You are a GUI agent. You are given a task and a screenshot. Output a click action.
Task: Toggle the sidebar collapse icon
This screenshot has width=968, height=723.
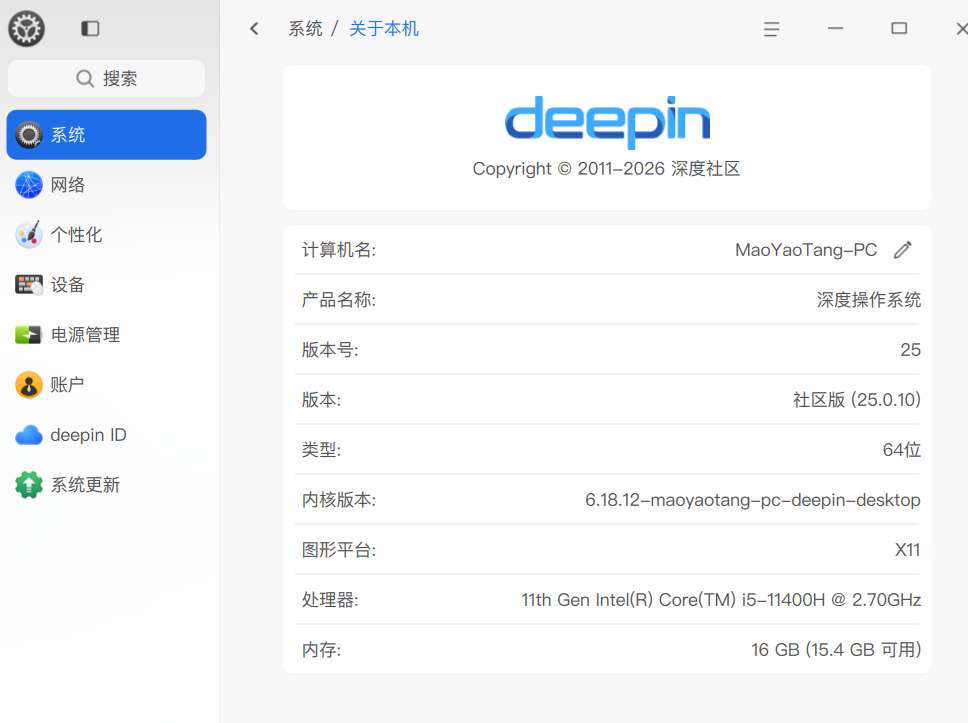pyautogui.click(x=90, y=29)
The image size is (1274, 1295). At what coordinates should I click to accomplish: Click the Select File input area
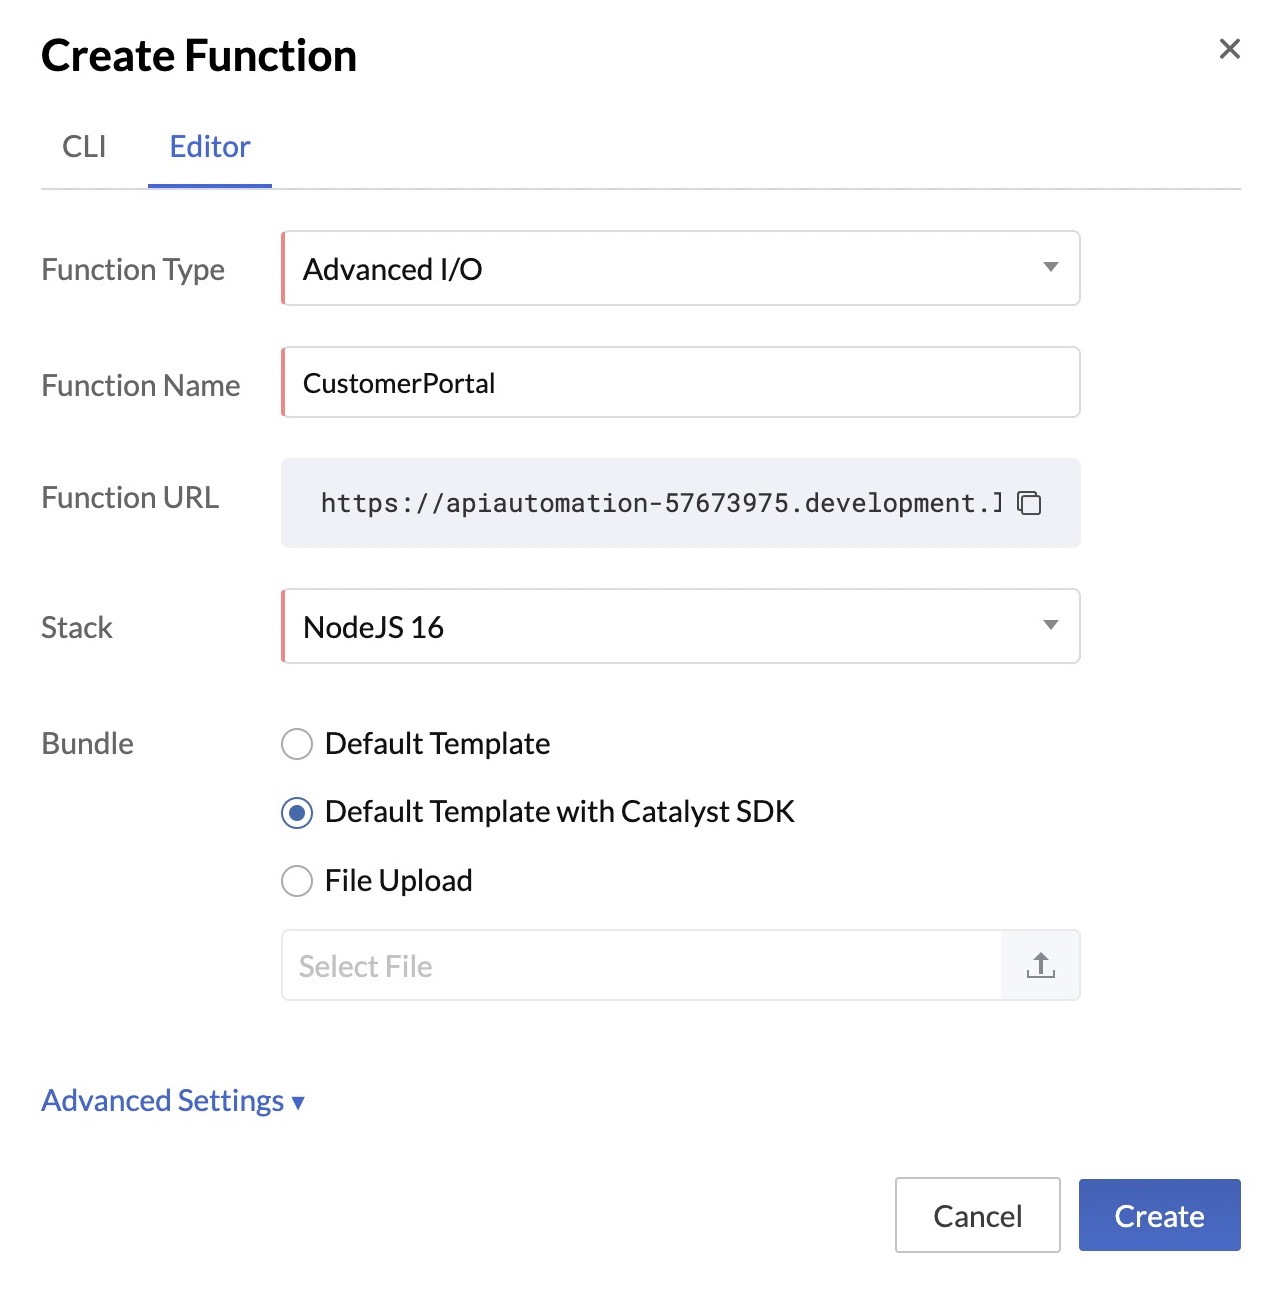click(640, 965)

● ● ● ● ● ● ●

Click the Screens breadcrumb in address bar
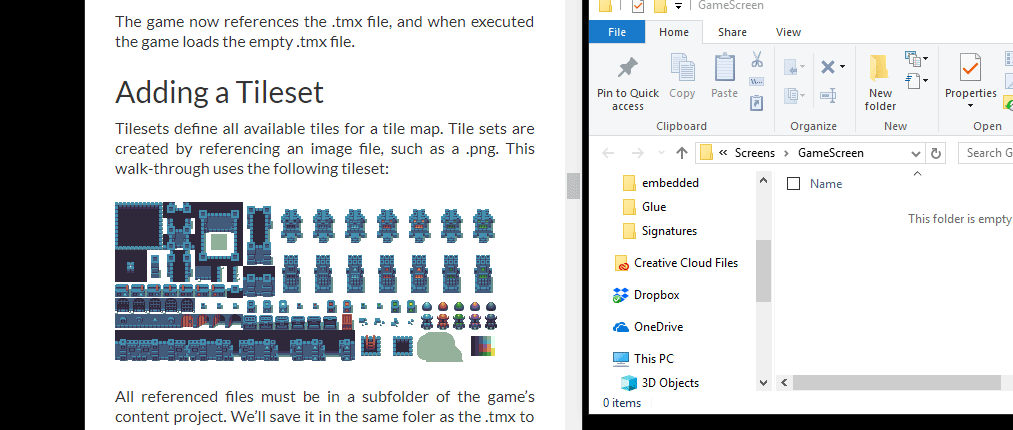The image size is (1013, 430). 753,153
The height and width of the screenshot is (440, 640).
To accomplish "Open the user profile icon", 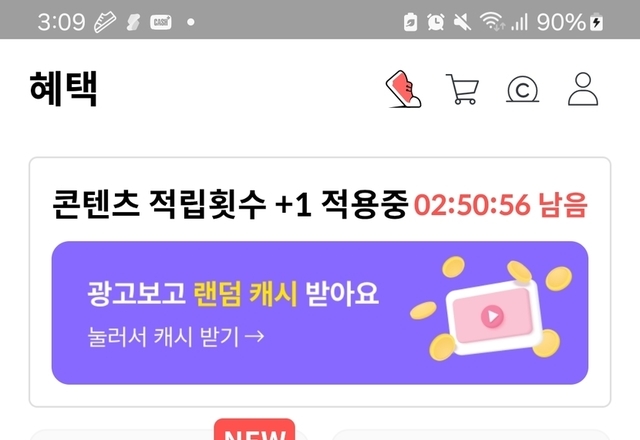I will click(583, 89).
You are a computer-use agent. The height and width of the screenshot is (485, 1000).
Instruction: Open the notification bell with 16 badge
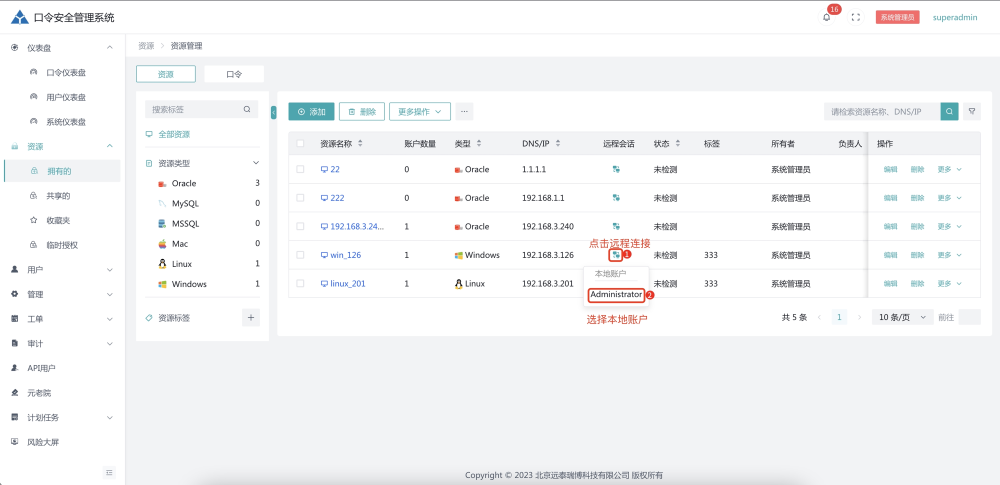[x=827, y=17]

● ● ● ● ● ● ●

Arrange the material between the lines holding "You are a computer-use" and "[x=827, y=17]", inclusive, as a Markdown table with the columns Row and Line, one numbered row per line and no blank lines. Leave the pictures out.

| Row | Line |
|---|---|
| 1 | You are a computer-use agent. The height and width of the screenshot is (485, 1000). |
| 2 | Instruction: Open the notification bell with 16 badge |
| 3 | [x=827, y=17] |